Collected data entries
----
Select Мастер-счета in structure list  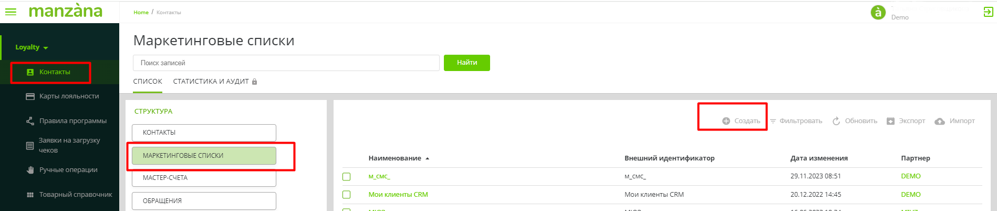coord(204,178)
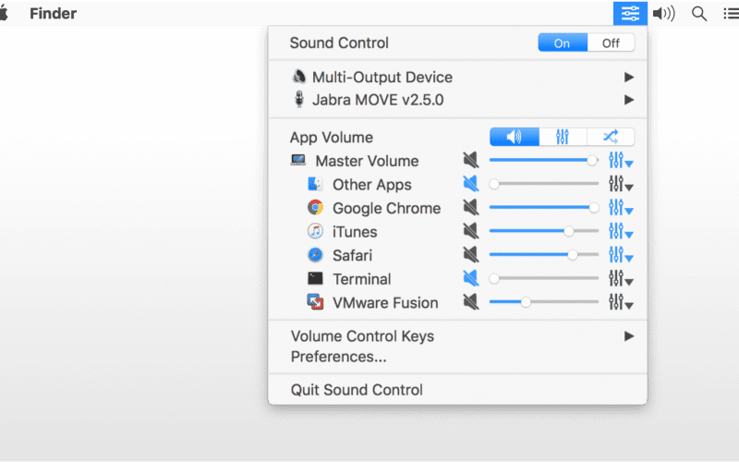Open the EQ dropdown for Safari
Image resolution: width=739 pixels, height=462 pixels.
(x=621, y=255)
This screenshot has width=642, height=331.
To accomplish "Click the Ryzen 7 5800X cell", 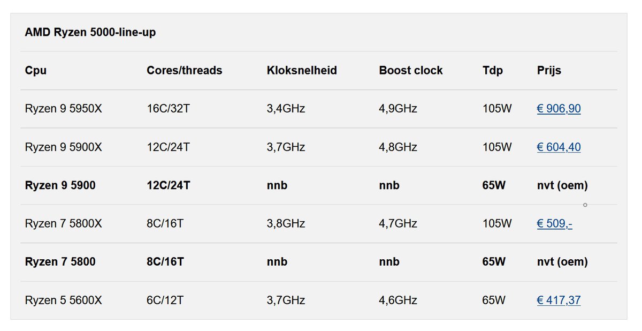I will (63, 223).
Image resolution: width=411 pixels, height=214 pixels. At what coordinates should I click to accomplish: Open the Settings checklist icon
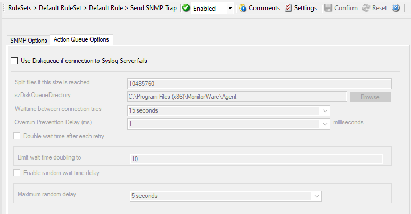(288, 8)
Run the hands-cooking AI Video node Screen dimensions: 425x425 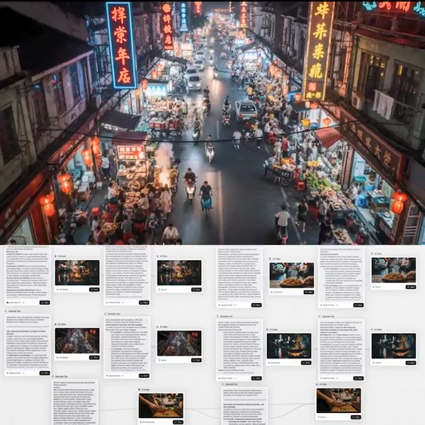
----
Begin with the line that contains "Image resolution: width=411" and repeat every line through the end of the data, exactly and only those lines, leaving out the pictures.

Image resolution: width=411 pixels, height=214 pixels. At what coordinates should I click to accomplish: Open the Settings checklist icon
(288, 8)
Run the hands-cooking AI Video node Screen dimensions: 425x425 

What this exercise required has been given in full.